[Collected data entries]
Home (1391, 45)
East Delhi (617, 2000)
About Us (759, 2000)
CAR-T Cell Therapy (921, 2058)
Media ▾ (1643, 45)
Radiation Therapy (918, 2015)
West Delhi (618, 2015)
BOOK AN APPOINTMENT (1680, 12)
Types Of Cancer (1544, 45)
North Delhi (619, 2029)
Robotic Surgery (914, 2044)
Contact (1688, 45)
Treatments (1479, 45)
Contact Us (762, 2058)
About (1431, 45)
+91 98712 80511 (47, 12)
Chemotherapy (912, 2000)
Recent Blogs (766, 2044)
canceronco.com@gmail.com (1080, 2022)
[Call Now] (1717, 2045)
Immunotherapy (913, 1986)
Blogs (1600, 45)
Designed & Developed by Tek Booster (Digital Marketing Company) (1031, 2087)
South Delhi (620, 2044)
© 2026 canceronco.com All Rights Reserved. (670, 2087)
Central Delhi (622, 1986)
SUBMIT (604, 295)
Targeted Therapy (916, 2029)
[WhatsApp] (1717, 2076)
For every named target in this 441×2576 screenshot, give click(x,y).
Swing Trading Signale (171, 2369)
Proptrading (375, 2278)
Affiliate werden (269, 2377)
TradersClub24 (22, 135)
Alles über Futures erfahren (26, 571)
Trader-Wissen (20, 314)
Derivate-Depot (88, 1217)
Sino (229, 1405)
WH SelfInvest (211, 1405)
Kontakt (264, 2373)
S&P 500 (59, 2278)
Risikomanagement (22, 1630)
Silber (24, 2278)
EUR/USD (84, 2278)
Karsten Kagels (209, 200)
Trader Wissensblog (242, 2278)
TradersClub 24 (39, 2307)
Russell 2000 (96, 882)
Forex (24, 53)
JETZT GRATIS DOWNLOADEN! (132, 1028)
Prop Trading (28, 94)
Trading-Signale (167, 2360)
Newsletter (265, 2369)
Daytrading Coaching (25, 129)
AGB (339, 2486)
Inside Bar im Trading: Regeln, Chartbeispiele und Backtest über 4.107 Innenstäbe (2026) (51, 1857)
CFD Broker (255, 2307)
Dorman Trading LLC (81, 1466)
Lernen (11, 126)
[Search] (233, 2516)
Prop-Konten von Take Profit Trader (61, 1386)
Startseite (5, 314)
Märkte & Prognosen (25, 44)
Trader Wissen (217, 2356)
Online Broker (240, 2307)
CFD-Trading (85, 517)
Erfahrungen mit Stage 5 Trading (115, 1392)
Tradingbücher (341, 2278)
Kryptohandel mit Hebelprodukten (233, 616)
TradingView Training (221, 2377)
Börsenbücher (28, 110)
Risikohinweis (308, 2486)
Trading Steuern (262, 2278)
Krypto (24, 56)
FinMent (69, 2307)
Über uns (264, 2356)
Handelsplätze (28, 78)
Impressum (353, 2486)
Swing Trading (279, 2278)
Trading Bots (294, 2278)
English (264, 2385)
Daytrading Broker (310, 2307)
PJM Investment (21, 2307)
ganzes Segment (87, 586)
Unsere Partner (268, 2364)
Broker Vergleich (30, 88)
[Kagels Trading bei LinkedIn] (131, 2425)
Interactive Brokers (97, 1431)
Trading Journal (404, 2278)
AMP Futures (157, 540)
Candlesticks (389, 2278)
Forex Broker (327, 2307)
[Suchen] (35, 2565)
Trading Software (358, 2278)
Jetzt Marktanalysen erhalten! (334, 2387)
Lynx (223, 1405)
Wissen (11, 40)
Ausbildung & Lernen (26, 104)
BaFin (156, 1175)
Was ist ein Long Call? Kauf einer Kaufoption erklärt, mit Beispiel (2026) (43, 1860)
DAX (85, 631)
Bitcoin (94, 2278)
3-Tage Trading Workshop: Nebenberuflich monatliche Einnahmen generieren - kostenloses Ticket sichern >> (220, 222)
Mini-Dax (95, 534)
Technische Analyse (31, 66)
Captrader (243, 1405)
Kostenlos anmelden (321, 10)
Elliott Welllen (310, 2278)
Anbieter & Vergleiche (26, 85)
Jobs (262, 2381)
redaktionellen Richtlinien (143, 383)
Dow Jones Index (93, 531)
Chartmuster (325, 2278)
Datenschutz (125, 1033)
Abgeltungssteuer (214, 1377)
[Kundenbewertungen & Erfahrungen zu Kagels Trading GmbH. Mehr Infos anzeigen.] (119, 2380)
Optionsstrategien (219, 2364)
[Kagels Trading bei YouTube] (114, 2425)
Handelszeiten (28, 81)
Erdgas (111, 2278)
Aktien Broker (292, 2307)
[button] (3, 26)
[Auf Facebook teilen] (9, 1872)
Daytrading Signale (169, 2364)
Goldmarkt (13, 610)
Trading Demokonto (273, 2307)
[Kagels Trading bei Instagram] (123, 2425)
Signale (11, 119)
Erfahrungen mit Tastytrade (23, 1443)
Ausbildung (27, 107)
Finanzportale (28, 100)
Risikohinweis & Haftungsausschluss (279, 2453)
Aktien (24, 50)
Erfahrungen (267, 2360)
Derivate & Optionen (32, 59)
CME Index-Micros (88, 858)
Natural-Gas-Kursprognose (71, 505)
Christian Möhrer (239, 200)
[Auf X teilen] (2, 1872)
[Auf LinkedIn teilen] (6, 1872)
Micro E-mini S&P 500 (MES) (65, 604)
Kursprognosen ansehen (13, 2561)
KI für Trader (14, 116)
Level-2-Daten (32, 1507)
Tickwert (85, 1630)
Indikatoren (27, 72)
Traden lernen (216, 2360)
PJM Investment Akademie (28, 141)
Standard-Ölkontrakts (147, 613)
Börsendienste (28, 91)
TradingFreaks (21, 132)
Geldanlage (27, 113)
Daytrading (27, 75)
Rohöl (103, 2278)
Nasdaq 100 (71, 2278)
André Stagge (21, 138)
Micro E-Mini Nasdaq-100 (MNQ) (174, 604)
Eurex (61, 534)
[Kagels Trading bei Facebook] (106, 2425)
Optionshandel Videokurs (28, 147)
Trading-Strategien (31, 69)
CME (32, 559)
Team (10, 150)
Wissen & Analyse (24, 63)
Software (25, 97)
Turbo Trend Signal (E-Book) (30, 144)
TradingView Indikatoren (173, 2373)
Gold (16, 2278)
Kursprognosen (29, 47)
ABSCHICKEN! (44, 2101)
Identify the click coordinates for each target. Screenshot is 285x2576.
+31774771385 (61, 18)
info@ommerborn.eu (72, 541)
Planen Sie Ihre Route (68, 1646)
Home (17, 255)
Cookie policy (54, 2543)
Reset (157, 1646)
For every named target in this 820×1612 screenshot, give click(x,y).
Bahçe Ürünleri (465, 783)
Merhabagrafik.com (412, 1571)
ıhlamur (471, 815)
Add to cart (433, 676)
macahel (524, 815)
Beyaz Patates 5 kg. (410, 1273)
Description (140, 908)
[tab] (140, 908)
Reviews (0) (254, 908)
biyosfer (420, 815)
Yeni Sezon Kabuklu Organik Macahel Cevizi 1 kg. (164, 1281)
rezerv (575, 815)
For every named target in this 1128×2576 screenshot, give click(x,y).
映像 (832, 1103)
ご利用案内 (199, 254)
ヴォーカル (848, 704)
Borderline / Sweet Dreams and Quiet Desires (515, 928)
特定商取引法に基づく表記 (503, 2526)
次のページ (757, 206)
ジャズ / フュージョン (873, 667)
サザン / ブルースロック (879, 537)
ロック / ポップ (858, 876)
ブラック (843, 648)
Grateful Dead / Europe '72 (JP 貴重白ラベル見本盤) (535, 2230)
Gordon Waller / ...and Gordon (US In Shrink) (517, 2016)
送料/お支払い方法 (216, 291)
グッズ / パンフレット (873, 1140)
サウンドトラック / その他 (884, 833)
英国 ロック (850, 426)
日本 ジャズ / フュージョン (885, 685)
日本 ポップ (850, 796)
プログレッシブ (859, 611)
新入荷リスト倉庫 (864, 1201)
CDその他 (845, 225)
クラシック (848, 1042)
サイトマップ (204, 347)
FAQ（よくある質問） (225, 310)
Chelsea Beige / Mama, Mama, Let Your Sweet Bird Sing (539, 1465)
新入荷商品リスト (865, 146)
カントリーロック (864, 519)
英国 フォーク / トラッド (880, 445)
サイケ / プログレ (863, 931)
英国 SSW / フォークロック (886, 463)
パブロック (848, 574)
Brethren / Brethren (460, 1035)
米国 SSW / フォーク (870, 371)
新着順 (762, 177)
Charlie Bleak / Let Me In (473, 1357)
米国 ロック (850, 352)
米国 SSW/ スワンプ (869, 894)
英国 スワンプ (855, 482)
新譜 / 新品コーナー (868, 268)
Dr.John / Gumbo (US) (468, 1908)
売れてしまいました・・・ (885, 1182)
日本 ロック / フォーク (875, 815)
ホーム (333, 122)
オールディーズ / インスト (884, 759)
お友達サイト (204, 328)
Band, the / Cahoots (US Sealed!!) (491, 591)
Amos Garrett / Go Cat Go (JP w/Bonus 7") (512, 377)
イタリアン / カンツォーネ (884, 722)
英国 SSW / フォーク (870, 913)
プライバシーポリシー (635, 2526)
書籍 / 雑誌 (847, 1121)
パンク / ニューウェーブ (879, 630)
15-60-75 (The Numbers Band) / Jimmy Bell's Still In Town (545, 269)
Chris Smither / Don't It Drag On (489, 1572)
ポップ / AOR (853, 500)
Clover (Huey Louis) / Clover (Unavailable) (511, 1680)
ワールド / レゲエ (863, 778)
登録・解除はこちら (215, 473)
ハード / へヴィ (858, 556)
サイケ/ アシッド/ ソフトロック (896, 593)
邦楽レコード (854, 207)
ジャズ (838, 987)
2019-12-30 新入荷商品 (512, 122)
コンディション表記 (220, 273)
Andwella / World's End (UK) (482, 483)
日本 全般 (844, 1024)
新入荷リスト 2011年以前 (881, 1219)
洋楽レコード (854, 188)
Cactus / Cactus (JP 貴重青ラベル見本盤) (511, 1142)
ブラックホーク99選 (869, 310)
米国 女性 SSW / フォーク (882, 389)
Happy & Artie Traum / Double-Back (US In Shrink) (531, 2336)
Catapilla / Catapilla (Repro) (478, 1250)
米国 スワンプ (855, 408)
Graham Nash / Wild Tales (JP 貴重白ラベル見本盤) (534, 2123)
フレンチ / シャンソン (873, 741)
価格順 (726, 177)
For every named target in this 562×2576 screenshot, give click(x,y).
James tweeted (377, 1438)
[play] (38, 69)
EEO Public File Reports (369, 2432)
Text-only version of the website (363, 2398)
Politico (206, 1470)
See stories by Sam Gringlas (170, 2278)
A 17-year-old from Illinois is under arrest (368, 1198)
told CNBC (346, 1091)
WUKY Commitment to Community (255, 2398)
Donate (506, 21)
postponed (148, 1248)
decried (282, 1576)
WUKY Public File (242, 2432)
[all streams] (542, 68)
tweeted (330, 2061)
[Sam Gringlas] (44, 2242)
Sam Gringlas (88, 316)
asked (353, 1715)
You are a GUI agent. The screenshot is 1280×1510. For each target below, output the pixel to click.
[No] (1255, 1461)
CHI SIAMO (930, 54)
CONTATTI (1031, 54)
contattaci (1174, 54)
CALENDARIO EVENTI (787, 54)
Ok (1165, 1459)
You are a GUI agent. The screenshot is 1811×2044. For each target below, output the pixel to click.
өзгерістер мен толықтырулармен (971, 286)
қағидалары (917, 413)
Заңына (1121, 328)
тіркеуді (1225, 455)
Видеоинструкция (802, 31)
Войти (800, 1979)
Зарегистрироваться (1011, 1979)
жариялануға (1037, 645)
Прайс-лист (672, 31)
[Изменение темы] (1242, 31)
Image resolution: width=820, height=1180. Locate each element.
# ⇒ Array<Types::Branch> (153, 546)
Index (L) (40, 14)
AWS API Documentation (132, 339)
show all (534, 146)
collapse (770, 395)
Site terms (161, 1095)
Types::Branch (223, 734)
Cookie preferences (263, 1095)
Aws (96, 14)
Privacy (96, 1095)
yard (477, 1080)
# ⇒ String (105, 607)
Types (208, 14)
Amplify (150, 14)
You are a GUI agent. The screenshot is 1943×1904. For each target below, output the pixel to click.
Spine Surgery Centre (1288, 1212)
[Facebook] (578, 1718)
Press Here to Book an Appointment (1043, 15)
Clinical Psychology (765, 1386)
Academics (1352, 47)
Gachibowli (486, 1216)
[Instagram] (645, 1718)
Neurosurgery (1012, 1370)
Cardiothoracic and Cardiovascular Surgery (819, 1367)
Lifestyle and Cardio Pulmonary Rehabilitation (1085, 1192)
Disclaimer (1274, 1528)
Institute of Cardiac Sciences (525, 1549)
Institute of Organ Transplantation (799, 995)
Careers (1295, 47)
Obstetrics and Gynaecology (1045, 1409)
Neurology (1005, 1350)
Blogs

### ABOUT THIS TASK
Word for word, repeat the data from its first line through the line with "Kontakt (264, 2373)", including both of those lines and no others.

### SOLUTION FOR THIS PROBLEM
Home (1391, 45)
East Delhi (617, 2000)
About Us (759, 2000)
CAR-T Cell Therapy (921, 2058)
Media ▾ (1643, 45)
Radiation Therapy (918, 2015)
West Delhi (618, 2015)
BOOK AN APPOINTMENT (1680, 12)
Types Of Cancer (1544, 45)
North Delhi (619, 2029)
Robotic Surgery (914, 2044)
Contact (1688, 45)
Treatments (1479, 45)
Contact Us (762, 2058)
About (1431, 45)
+91 98712 80511 (47, 12)
Chemotherapy (912, 2000)
Recent Blogs (766, 2044)
canceronco.com@gmail.com (1080, 2022)
[Call Now] (1717, 2045)
Immunotherapy (913, 1986)
Blogs (1600, 45)
Designed & Developed by Tek Booster (Digital Marketing Company) (1031, 2087)
South Delhi (620, 2044)
© 2026 canceronco.com All Rights Reserved. (670, 2087)
Central Delhi (622, 1986)
SUBMIT (604, 295)
Targeted Therapy (916, 2029)
[WhatsApp] (1717, 2076)
For every named target in this 441×2576 screenshot, give click(x,y).
Swing Trading Signale (171, 2369)
Proptrading (375, 2278)
Affiliate werden (269, 2377)
TradersClub24 (22, 135)
Alles über Futures erfahren (26, 571)
Trader-Wissen (20, 314)
Derivate-Depot (88, 1217)
Sino (229, 1405)
WH SelfInvest (211, 1405)
Kontakt (264, 2373)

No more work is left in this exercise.